He may be gone – dead in the blogging sense – but Herrmann continues to provide scholarly commentary about issues we care about from beyond the cyber-grave. Dave Alden, Mark’s former colleague at Jones Day, just sent us a copy of an article the he, Herrmann, and Brad Harrison wrote entitled “The Meaning Of The Parallel Requirements Exception Under Lohr And Riegel,” 65 N.Y.U. Ann. Survey of Am. L. 545 (2010). It’s also on Westlaw at 65 NYUANSAL 545. The article discusses a lot of what we’ve already said here about parallel violation claims, and preemption: (a) discussing Lohr, Buckman, Bates, and Riegel on the subject, (b) that parallel violation claims can’t just be disguised private attempts to enforce the FDCA without falling afoul of Buckman, since implied preemption can work independently of express preemption (c) to avoid interference with the FDA’s prosecutorial discretion, private parallel claims can’t be brought where the FDA hasn’t acted., (d) warning letters and the like aren’t enforcement, and thus don’t without more count as parallel claims, (e) negligence per se claims, in addition to being subject to implied Buckman preemption, have a lot of other drawbacks, such as being contrary to the congressional purpose of 21 U.S.C. §337(a), (f) parallel claims aren’t parallel if the FDA wouldn’t enforce the relevant regulation in the same fashion, and (g) manufacturing claims can’t survive without a concrete violation of a specific regulation that applied to the device at issue.
The big advantage of Herrmann’s article is that, while you can’t cite one of our blog posts in a brief, you can cite a law review article. The new Herrmann article is worth a read for that reason alone.
But there’s more. The last part of the article (pages 579-83) is a thought-provoking discussion of the “relatively uncharted” intersection between preemption and punitive damages. The article explores a conflict between punitive damages and 21 U.S.C. §331(f), which deals with civil liability under the FDCA. Specifically, §331(f) requires certain determinations in assessing civil penalties, which juries don’t, and can’t, do.
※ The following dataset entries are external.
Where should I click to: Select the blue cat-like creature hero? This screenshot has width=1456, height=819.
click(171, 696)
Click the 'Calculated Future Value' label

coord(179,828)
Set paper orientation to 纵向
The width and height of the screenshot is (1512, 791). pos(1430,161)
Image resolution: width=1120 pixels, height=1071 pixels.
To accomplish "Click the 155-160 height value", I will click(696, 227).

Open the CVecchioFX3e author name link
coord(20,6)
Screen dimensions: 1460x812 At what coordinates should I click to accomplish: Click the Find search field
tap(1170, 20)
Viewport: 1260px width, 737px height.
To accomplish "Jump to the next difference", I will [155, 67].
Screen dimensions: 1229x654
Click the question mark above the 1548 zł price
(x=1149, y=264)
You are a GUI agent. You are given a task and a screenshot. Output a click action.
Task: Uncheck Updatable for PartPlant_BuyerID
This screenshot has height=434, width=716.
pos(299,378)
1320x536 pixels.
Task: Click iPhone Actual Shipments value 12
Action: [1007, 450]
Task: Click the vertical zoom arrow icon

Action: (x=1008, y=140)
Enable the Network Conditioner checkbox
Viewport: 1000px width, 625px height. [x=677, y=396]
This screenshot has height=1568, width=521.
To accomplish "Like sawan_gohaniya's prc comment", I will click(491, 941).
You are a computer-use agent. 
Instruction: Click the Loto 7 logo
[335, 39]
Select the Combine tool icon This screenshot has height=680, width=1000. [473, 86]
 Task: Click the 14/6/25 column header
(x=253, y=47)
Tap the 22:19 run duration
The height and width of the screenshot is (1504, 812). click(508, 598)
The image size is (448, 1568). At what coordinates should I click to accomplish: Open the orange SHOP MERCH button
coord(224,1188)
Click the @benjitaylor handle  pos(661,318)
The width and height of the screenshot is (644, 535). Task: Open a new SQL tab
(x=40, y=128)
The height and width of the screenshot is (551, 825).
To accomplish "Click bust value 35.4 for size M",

Also, it sets caps on civil penalties ($15,000 for a single violation and no more than $1,000,000 in the aggregate), and precludes them altogether in a number of circumstances – all of which under Due Process mandates receive substantial deference in a punitive context. Finally, §331(f) provides a “safe harbor” under certain circumstances. Thus, the Herrmann article concludes:
If a jury assessing punitive damages relating to a state law claim that parallels federal good manufacturing requirements is not required to assess whether there was “a significant and knowing departure from [those] requirements” or “a risk to public health,” then the state law damages remedy may impose requirements that go beyond federal requirements, and §333(f)(1)(B)(i)’s “safe harbor” is nullified. Furthermore, even if the jury does make those assessments, there is no guarantee that the jury’s determinations will track what the FDA’s decisions would have been.
Id. at 583. We don’t know if we’ve ever seen punitive damages assessed on an unpreempted parallel claim in a medical device case (at least since these concepts were created), but if we do, now we’ve got a new argument.
If Mark ever gets tired of his in-house job, we’d be happy to take him on as a blogger again.